[Opening Text section section]

Global trade has contributed to growth and poverty reduction in the past three decades, but gains from trade can be more inclusive, the World Bank said today. Spreading the benefits of trade more widely, within and between countries, can play a key role as the world seeks to recover from the COVID-19 pandemic, which has reversed years of poverty reduction.
New data and tools developed by the World Bank can allow policy makers to ensure trade delivers more for the poor, according to The Distributional Impacts of Trade: Empirical Innovations, Analytical Tools and Policy Responses report. By identifying in advance those sectors and regions that are most affected by changes in trade patterns, policies can be designed to maximize the gains and mitigate potential losses.
“There is no question that the rise in trade over the past 30 years has helped to dramatically reduce global poverty, but the benefits were not shared equally,” said Mari Pangestu, World Bank Managing Director of Development Policy and Partnerships. “Trade plays a vital role in pandemic response, ensuring food and medicine can cross borders freely and vaccines are distributed where they are needed. Better policies are needed to make trade more inclusive, as we work to build back better and set a path toward green, resilient and inclusive development.”

[Closing Text section section]
[Opening Entries shown section]

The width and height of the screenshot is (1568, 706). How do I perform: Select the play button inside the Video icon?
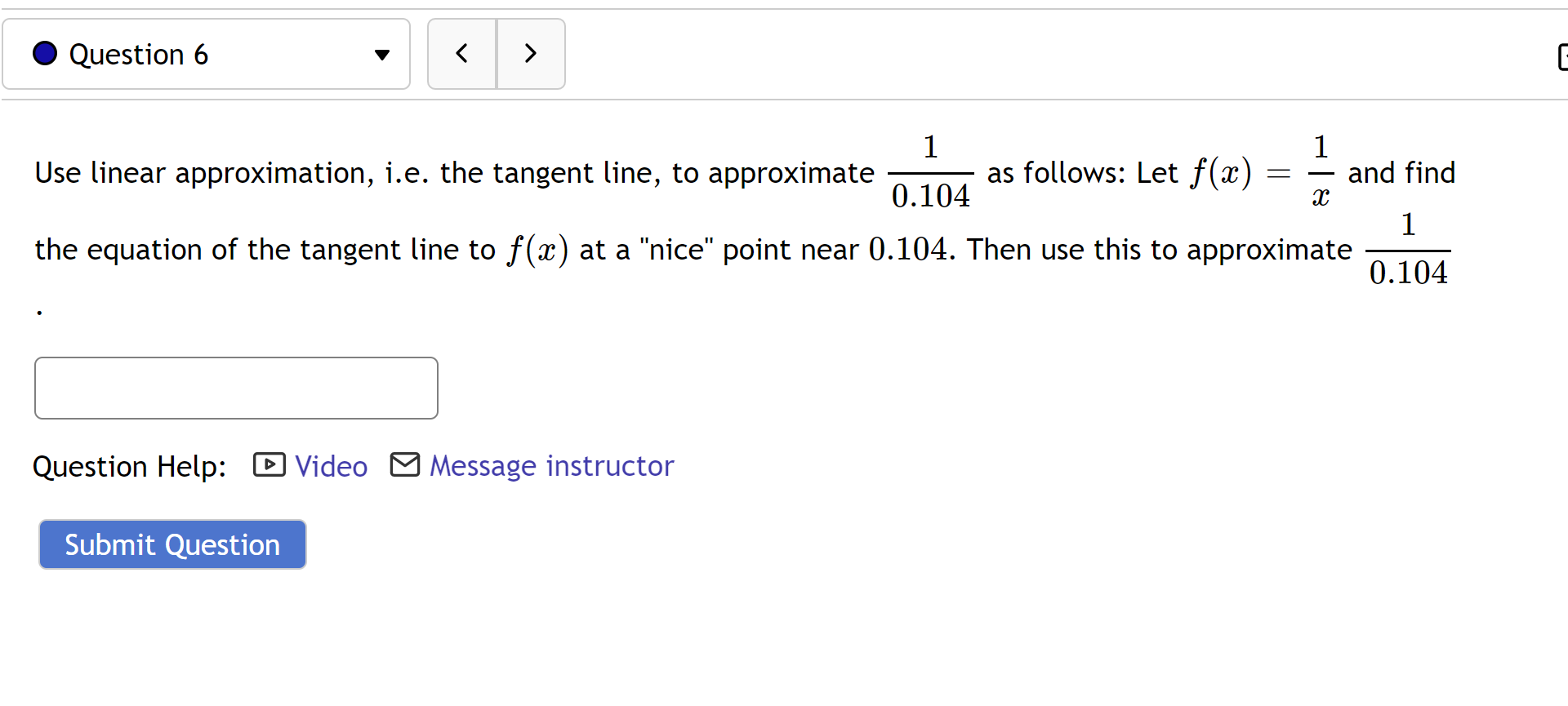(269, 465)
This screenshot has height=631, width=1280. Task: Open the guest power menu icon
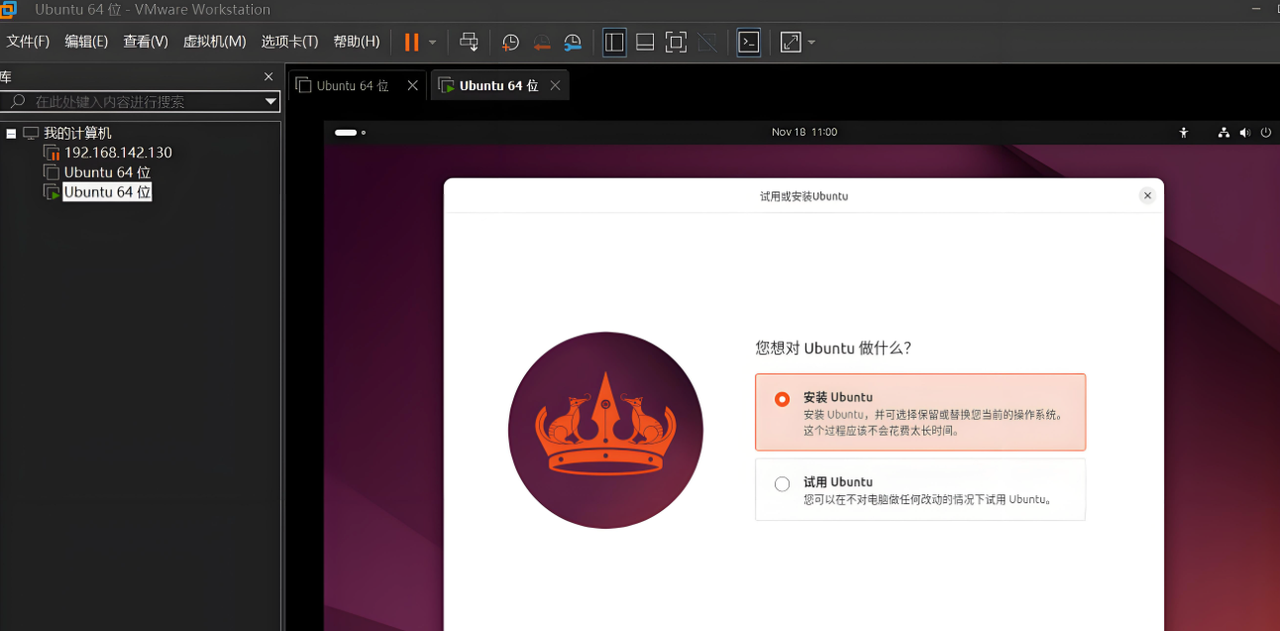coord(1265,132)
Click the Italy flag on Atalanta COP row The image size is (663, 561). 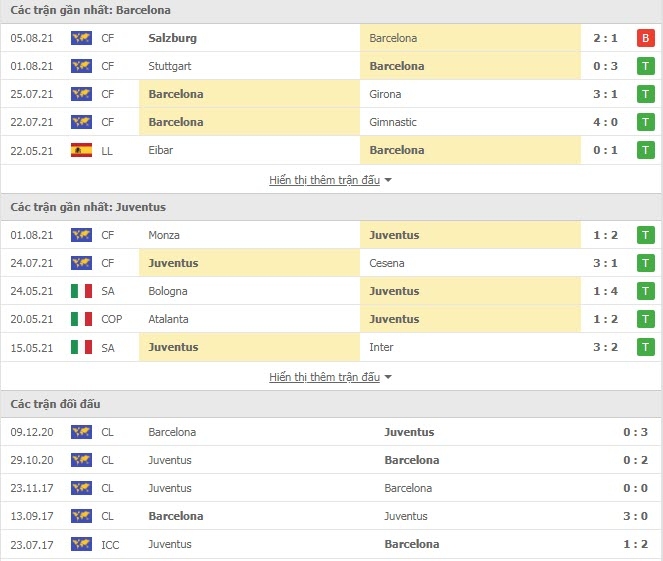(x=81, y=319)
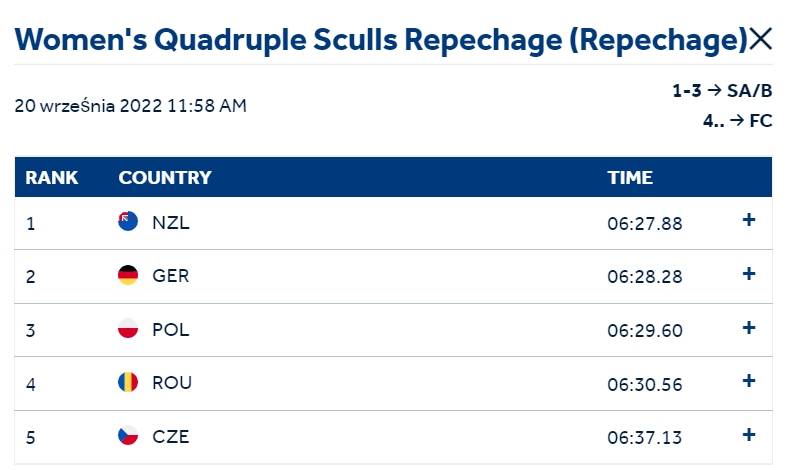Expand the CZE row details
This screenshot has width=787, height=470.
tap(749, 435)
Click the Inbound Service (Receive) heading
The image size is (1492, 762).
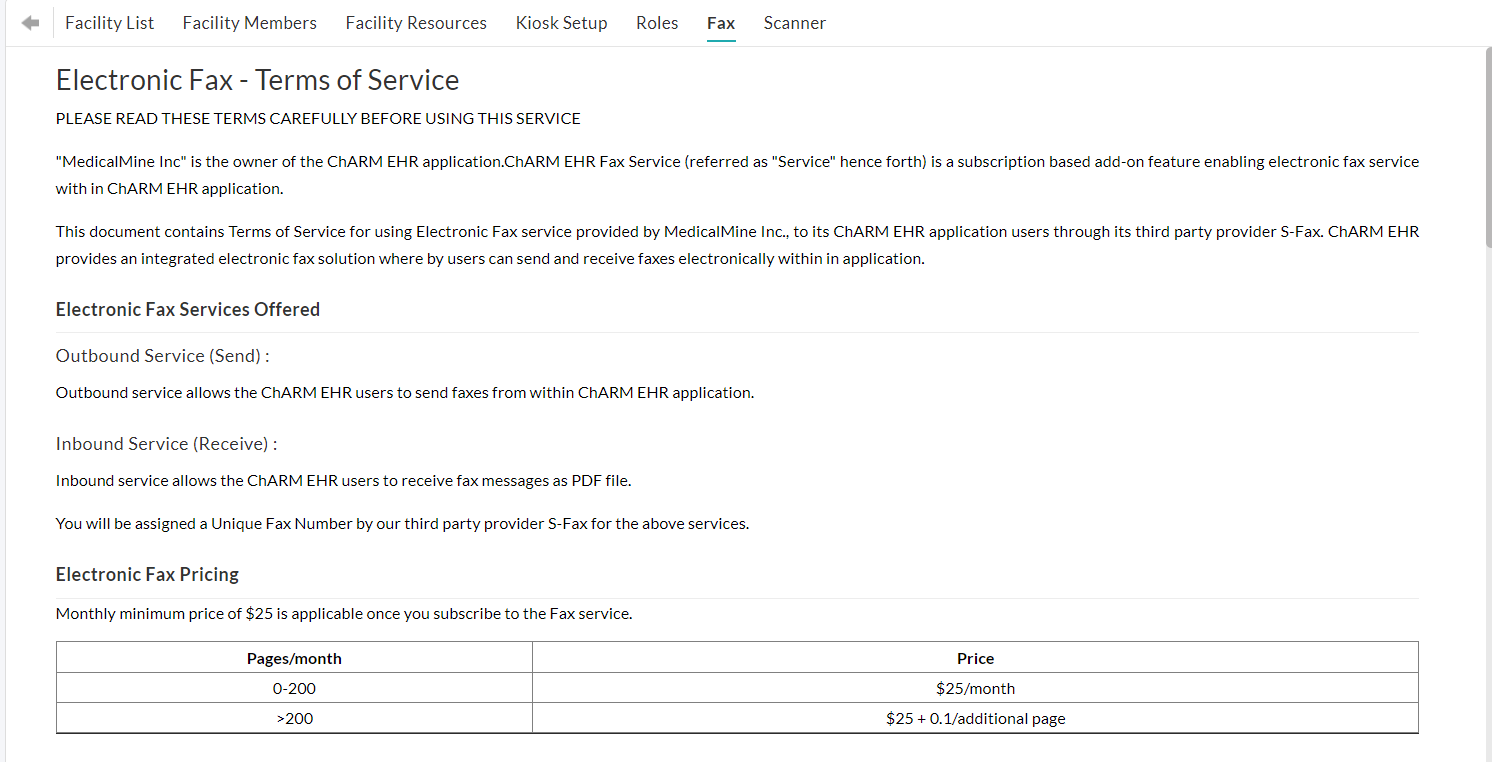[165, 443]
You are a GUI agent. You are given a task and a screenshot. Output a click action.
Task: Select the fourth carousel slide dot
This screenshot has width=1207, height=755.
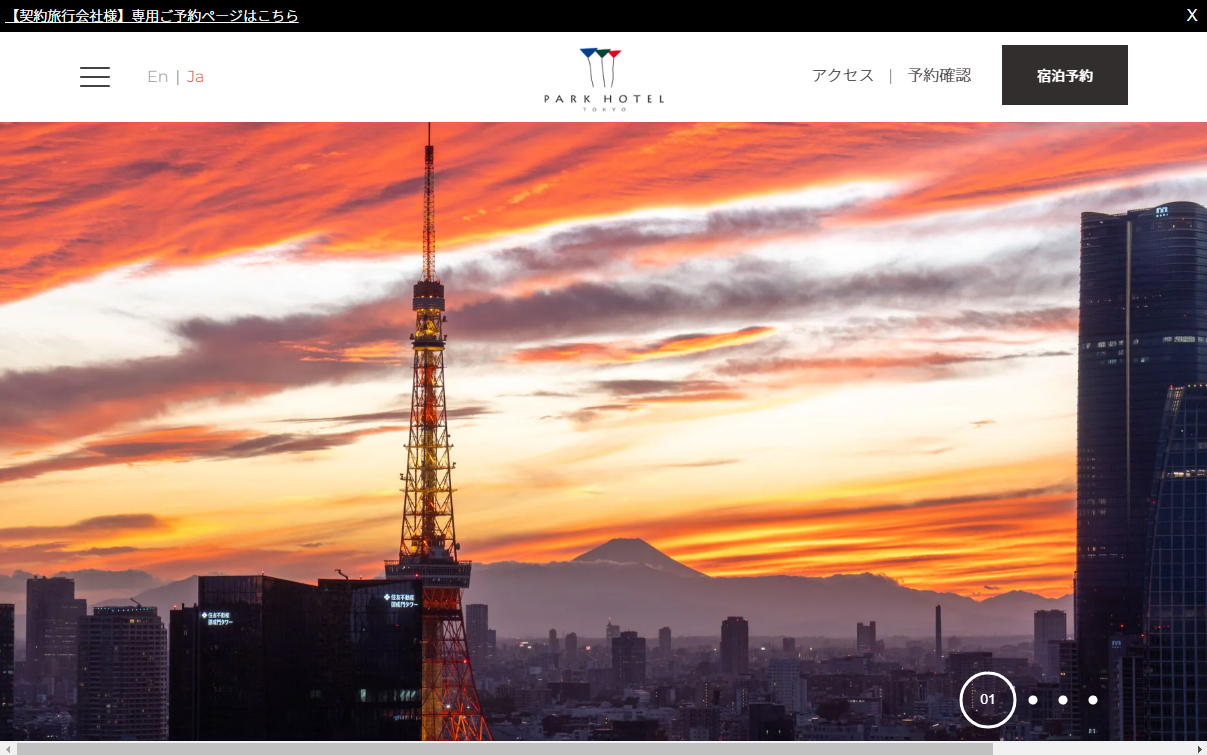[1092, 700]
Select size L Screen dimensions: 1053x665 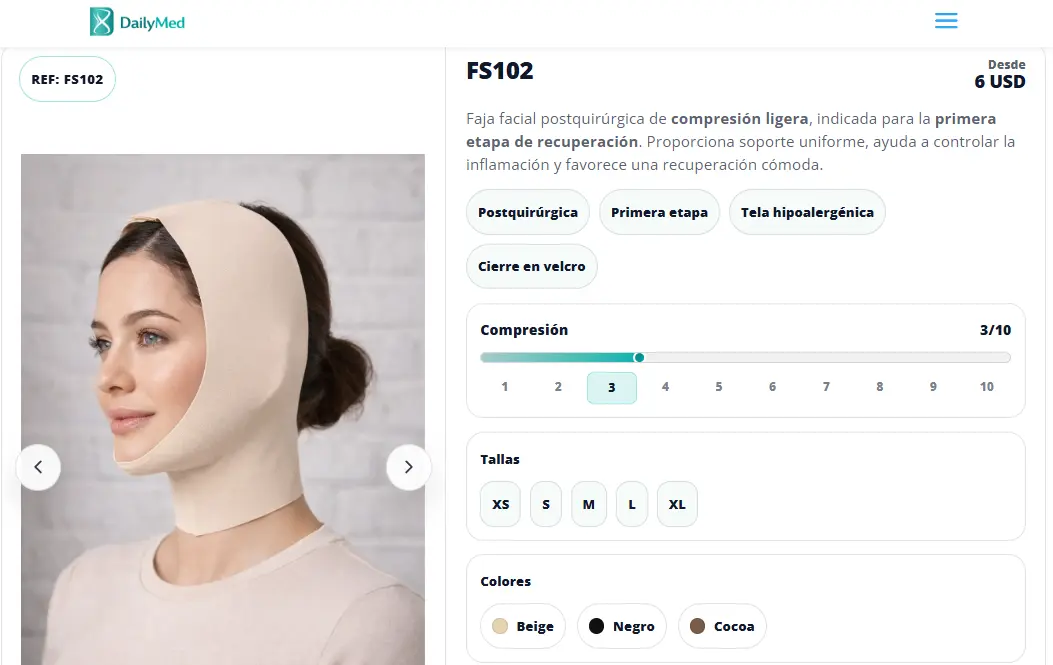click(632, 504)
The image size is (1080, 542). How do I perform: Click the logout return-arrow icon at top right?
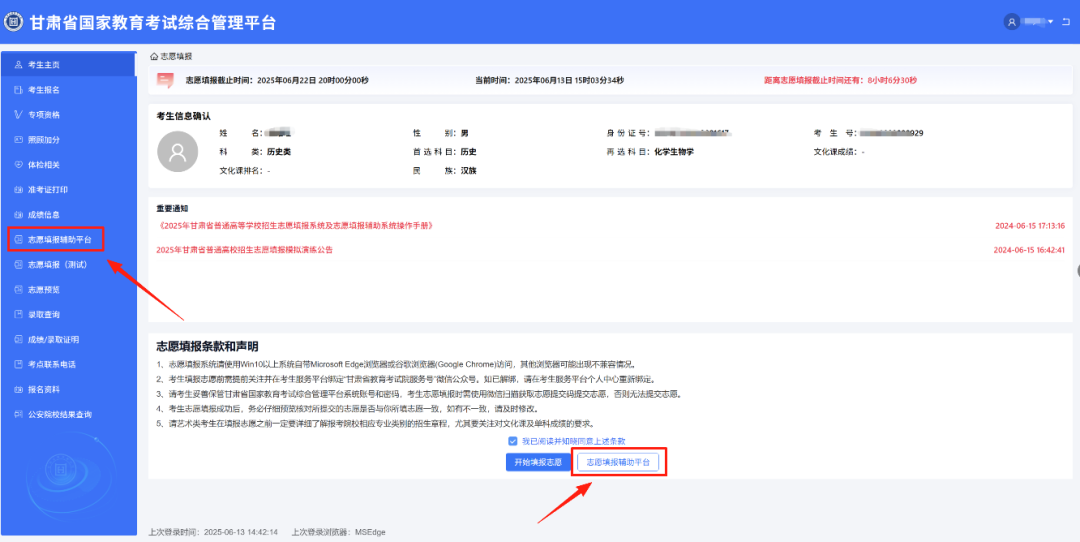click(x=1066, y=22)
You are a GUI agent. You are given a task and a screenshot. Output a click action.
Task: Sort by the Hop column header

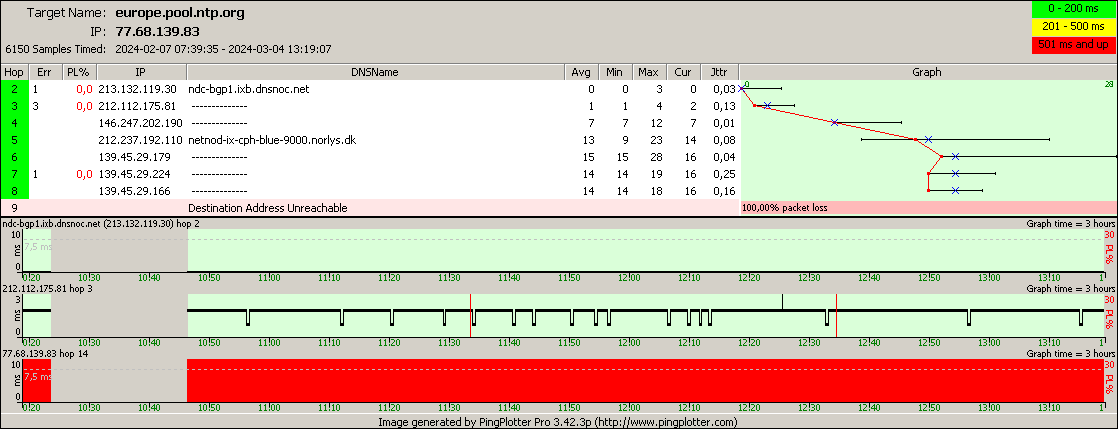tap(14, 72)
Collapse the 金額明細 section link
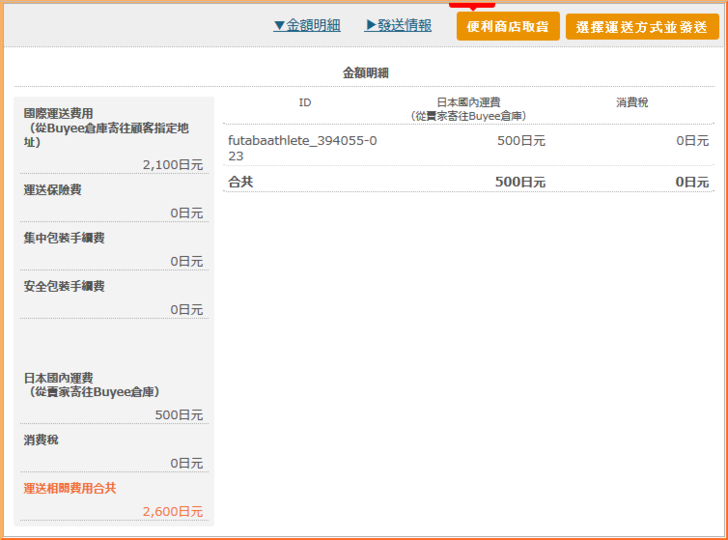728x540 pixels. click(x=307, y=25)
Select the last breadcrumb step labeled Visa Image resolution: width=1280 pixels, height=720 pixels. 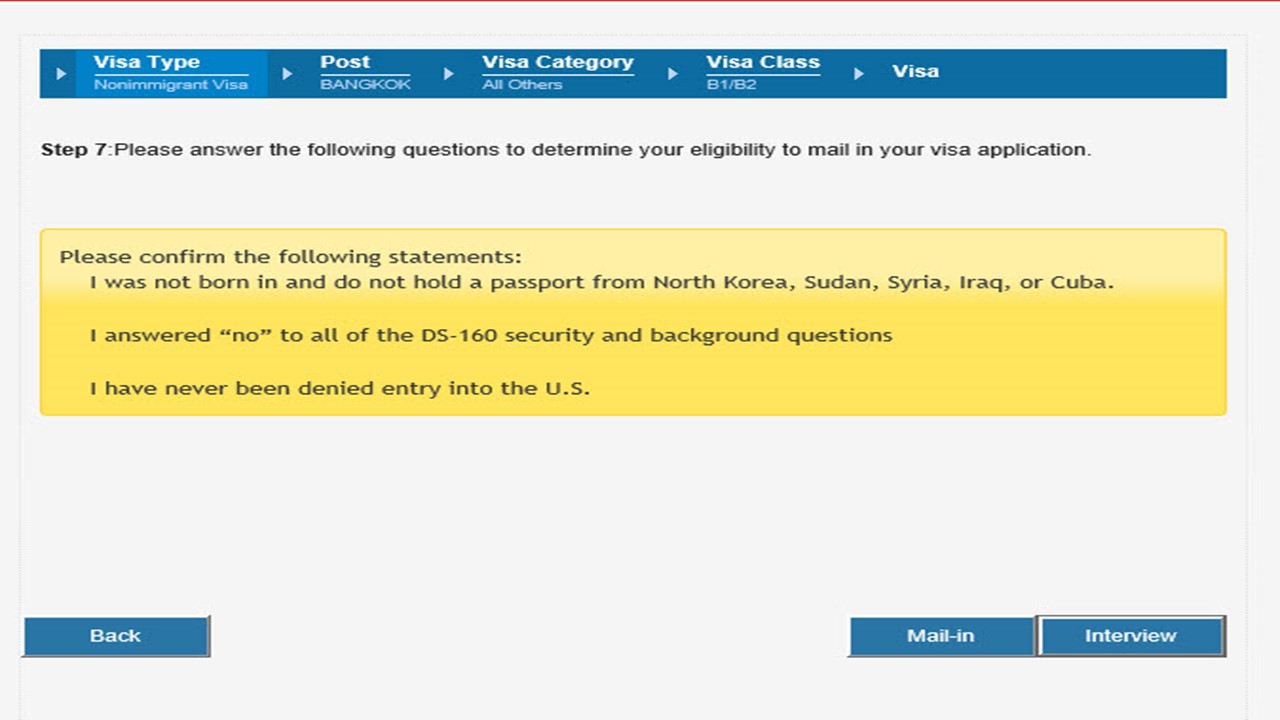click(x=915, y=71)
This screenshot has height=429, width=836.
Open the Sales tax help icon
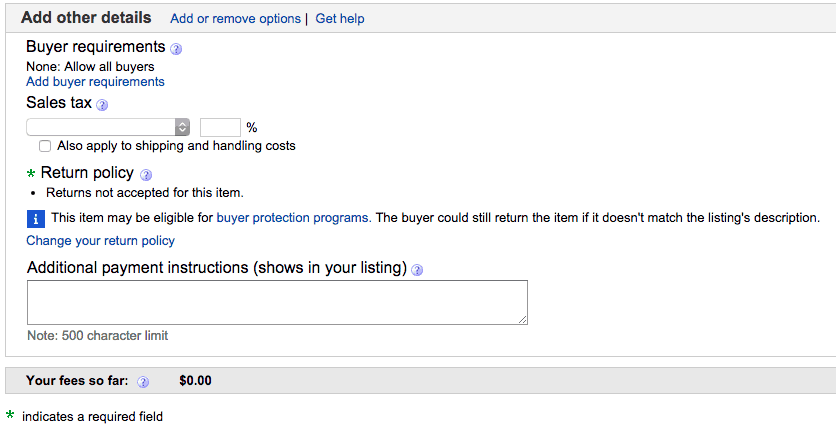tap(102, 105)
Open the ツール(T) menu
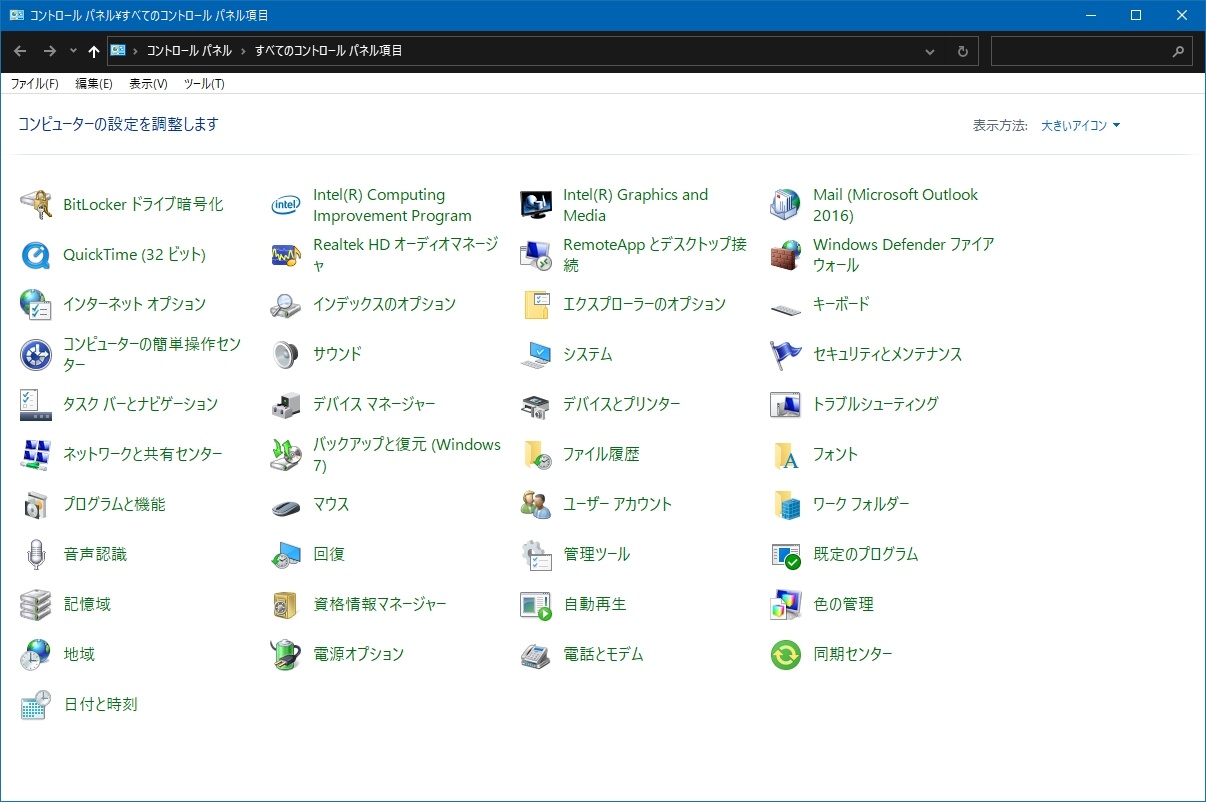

[Closing Entries shown section]

• Problem to solve: Continue the piece on the World Bank report about trade and poverty, starting right after its last sentence.

• Your response:
Policy makers in developing countries can use the new findings, data, and approaches in the report to better understand the distributional effects of trade, monitor the implementation of policies to address them, and coordinate responses across government.
The rapid increase in global trade has been a key engine of growth and poverty reduction in developing countries. From 1990 to 2017, global poverty fell from 36 percent to 9 percent as developing countries increased their share of global exports from 16 percent to 30 percent. Many countries have used trade to create jobs, boost exports, reduce poverty and increase shared prosperity.
Despite these gains, changes in trade policy have created winners and losers with some communities and workers not gaining as much as others, sometimes undermining popular support for trade liberalization, and increasing support for protectionism.
The aggregate gains from trade are clearly established, but gains and losses have been often heavily concentrated and particularly visible in some sectors, jobs, and regions and longer-lasting than previously understood, according to the report, which looked at the impact of trade on labor markets, consumption, and poverty in Bangladesh, Brazil, Mexico, South Africa, and Sri Lanka.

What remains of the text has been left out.